Text segment>
════════

Jones rubbed out of concert? Alan Jones is clearly not the drawcard he once was. This flyer landed in a North Sydney letterbox promoting a concert from Roger Woodward. But something had been whited-out by hand. Scratch below the surface and you find what they were hiding: “Guest compare Alan Jones AO”.

Red is the colour of bio-fuel. Is the Australian oil industry about to change the colour of 91 Octane petrol (the one with ethanol in it) from amber to a red colour? That’s the chat from the industry. The reason? So the fuel is more easily recognised by industry staffers when making pipeline tranfers (especially around Sydney, Melbourne and Brisbane) and during deliveries to service stations and other outlets. You read it here first.

You’ll have to keep the jewels at home. Melbourne readers, back to the mattresses. We hear there is a massive shortage of safety deposit boxes. According to one Crikey reader:

“I went to Westpac in the city today to stash some cash that my grandmother is hiding from Centrelink as I thought it would be safer than under the mattress. I was told that there was a waiting list of around 170 people for just a small one and it may take up to a year. All the banks are full as are the private firms.”

Is Qantas picking the Aussie team? First it was Olympians, now the Australian cricket team has been roped into appearing in the Qantas safety video before each flight. A Crikey frequent flyer reports Michael Clarke, Ricky Ponting and Peter Siddle all feature in the new video, along with newly-minted wicketkeeper Matthew Wade. “Given that Wade was only officially announced as Brad Haddin’s replacement on Monday,” they ask, “did Qantas know something we didn’t? Or did they just have two versions in the can?” We wonder.

Seeing pink over schoolyard slap. Boo, we say, to the teacher who confiscated fundraising wristbands for breast cancer research. Straight to the back of the class. As our operative reports:

“Yesterday Sydney’s St Augustines College hosted its annual Pink Breakfast to raise awareness and funds for breast cancer research. On sale were pink wrist bands, which students were told by a senior teacher they were free to wear without fear of being in breach of the schools uniform policy. What a shame that one rogue male teacher confiscated wristbands from some students, and later that morning during an excursion instructed all boys to remove their wristbands. I don’t have a First Dog iPrivilege™ , but it sounds like dim-witted faceless manliness. It’s everywhere!”

════════

Add the next short item to the gossip column above, starting right after its final item about the pink wristbands.

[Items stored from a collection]
════════

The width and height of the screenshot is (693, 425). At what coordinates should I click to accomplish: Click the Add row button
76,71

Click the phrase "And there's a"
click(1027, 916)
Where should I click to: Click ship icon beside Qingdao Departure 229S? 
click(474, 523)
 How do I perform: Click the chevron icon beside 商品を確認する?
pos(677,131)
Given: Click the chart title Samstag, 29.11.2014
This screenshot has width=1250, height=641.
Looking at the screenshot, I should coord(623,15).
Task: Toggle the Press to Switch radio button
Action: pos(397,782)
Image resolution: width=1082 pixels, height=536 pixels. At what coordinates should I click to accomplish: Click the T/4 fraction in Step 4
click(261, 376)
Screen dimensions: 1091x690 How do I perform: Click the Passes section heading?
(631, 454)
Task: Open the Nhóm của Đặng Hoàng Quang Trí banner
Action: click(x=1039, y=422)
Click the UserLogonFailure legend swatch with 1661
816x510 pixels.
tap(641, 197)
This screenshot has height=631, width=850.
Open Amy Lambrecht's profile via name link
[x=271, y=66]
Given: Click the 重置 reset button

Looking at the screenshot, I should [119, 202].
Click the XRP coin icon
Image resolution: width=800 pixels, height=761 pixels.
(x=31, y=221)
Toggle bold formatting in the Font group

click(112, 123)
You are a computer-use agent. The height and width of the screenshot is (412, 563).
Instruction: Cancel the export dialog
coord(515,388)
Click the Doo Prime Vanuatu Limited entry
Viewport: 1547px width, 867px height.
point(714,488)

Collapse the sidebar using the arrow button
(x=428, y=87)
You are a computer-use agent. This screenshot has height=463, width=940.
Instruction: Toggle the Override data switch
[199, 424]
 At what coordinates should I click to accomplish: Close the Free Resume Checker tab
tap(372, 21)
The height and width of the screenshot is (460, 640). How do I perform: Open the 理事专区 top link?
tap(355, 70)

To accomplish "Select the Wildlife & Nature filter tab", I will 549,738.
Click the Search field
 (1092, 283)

════════

Reply to the task>
Bernardi talks the talk — straight from HQ Earlier this year Crikey was repeatedly leaked the Coalition’s daily talking points, a series of dot points dispatched to MPs and staffers to convey what the key message of the day would be and where the opposition’s political tactics were headed. We’ve heard a witchhunt was subsequently launched into the leaks of the talking points, which could be accessed by logging in to the Liberal HQ website (the log-in page is here).

But for those, including many in Labor ranks, who have been missing their daily dose of what the opposition is planning to hammer each day, relax — Cory Bernardi has come to the rescue. It has been pointed out to Crikey that Bernardi’s “audioboos” on his Facebook page, called “Bernardi Bulletins”, are verbatim read-outs of each day’s Coalition talking points, with the Senator for Bestiality making no effort to embroider, disguise or give any originality to what’s been dispatched from Tony Abbott’s office. “Talking points” are traditionally intended to be a guide so that everyone stays on message — not scripts to be delivered with no deviation.

Bernardi, however, either hasn’t got the message or doesn’t care. And by posting the “Bernardi Bulletins” at around 8am, he’s thereby giving us a good guide to where the Coalition will be going each day — assuming you can endure his robotic delivery.